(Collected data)
_ _ _ _

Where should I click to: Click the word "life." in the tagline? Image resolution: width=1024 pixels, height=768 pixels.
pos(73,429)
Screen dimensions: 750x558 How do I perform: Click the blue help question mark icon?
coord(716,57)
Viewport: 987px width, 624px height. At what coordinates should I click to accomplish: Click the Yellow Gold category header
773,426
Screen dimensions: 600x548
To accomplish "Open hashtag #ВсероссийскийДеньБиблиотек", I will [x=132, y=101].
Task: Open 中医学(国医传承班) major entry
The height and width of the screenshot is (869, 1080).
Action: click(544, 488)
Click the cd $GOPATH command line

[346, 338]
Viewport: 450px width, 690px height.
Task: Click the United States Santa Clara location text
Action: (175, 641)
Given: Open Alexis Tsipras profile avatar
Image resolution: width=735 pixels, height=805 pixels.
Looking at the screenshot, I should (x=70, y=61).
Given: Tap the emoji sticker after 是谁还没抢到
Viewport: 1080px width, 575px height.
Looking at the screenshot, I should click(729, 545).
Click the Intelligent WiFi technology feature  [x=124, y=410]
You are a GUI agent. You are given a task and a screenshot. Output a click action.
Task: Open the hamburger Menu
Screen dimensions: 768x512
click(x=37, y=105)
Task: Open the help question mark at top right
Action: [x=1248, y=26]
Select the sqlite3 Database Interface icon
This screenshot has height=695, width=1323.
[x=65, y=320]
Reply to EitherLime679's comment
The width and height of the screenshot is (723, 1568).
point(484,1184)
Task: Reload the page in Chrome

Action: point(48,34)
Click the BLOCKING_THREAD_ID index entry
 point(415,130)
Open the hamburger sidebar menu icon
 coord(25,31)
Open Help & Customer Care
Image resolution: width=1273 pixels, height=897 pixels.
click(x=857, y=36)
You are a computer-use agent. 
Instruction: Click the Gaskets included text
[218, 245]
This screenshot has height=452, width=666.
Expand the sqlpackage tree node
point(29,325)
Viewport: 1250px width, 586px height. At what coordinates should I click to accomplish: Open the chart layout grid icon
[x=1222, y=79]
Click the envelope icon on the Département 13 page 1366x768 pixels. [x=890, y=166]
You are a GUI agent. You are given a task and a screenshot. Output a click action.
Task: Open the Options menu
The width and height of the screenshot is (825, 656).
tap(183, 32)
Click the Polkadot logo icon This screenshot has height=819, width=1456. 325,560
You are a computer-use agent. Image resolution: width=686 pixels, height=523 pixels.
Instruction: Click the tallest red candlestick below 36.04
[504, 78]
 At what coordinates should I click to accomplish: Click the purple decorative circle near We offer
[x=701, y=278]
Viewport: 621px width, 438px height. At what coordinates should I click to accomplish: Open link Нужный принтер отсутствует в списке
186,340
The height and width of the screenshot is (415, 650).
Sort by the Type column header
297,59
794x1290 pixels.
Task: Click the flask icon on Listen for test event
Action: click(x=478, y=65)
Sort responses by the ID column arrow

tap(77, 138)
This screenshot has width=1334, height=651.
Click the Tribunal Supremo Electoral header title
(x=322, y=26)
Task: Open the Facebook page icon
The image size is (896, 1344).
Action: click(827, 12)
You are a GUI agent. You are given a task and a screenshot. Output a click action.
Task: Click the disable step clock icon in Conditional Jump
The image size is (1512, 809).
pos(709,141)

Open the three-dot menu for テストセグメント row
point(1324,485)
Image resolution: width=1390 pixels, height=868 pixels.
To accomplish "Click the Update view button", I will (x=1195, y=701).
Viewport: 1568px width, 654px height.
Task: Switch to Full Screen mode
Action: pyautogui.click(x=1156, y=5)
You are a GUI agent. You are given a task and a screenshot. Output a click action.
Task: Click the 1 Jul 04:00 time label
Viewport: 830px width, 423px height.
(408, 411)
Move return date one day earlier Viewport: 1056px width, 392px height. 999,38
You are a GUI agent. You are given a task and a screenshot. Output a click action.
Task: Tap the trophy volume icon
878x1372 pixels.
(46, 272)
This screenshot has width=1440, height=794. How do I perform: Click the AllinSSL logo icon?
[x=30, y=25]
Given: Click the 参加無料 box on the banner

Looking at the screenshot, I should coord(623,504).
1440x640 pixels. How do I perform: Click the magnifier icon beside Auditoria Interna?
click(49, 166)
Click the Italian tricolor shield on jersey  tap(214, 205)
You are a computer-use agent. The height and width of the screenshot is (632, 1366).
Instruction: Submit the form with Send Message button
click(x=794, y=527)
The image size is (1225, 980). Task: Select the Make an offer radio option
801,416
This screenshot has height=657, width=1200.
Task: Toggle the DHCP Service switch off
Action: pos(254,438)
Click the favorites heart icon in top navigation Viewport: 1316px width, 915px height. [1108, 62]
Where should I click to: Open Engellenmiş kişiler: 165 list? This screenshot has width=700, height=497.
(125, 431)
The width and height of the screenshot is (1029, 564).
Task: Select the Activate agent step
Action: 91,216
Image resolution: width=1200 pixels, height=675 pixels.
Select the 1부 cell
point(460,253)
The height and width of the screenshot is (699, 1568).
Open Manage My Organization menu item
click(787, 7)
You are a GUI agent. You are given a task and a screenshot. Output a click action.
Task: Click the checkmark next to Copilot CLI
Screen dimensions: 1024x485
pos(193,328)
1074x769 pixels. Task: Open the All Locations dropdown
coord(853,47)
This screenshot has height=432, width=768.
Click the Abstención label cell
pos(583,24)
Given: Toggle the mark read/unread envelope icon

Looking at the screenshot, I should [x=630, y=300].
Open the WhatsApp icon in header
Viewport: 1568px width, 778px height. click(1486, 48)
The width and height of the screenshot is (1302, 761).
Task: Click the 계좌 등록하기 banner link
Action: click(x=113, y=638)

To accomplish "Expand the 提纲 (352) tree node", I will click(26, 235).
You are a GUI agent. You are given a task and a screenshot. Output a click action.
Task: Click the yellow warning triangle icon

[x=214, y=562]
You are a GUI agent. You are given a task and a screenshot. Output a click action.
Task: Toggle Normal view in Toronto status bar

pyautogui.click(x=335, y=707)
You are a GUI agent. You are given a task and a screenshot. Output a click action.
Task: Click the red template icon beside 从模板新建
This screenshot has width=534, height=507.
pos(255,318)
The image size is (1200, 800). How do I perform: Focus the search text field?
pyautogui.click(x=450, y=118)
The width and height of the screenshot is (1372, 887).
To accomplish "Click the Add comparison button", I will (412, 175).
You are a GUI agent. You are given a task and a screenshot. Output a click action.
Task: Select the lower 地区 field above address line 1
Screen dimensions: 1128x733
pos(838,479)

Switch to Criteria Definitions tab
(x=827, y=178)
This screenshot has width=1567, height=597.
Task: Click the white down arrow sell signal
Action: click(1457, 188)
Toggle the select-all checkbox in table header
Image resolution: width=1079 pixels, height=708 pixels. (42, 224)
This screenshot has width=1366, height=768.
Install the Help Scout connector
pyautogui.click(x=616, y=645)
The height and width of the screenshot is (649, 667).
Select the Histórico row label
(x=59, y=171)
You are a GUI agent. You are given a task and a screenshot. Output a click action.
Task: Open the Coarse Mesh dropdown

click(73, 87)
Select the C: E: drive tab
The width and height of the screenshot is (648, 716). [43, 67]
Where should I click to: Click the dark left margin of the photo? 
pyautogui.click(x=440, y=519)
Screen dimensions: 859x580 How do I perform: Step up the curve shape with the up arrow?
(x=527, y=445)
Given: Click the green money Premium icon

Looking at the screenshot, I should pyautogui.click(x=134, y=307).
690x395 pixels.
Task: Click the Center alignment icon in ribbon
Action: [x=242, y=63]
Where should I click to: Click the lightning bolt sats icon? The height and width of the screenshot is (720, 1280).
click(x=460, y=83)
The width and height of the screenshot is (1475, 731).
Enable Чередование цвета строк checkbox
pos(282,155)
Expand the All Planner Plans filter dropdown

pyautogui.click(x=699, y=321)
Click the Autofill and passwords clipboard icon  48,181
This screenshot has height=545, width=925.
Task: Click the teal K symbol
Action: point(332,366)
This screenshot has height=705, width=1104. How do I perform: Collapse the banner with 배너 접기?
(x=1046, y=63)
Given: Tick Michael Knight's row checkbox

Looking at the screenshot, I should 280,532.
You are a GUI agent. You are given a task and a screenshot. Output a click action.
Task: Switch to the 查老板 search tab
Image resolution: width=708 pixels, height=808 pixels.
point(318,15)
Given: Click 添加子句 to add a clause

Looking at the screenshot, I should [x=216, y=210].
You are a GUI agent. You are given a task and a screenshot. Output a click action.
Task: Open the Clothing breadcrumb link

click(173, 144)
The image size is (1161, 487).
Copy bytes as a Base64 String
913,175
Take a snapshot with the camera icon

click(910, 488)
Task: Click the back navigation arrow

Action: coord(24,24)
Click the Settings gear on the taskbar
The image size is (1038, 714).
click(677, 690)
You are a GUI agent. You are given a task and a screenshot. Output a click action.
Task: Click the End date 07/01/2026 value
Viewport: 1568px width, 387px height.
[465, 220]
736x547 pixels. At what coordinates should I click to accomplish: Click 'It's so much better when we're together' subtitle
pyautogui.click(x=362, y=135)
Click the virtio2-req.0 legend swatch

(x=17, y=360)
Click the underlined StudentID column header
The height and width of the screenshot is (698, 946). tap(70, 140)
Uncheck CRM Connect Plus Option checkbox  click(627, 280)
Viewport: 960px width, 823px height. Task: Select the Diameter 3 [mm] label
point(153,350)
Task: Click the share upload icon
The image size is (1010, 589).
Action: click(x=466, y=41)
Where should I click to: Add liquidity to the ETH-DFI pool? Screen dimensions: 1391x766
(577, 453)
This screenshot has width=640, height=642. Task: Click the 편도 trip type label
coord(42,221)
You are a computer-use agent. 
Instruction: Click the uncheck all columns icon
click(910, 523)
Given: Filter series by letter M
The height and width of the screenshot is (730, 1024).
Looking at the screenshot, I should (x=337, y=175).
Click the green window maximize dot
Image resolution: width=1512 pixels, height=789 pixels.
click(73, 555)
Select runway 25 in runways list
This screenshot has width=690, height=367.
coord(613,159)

_ _ _ _

**Exercise description:**
Look through the entries above, find each line containing "computer", and copy it.

**Answer space:**
You are a computer-use agent. 
You are a computer-use agent. Image resolution: width=686 pixels, height=523 pixels.
You are a computer-use agent. The height and width of the screenshot is (632, 1366).
You are a computer-use agent. 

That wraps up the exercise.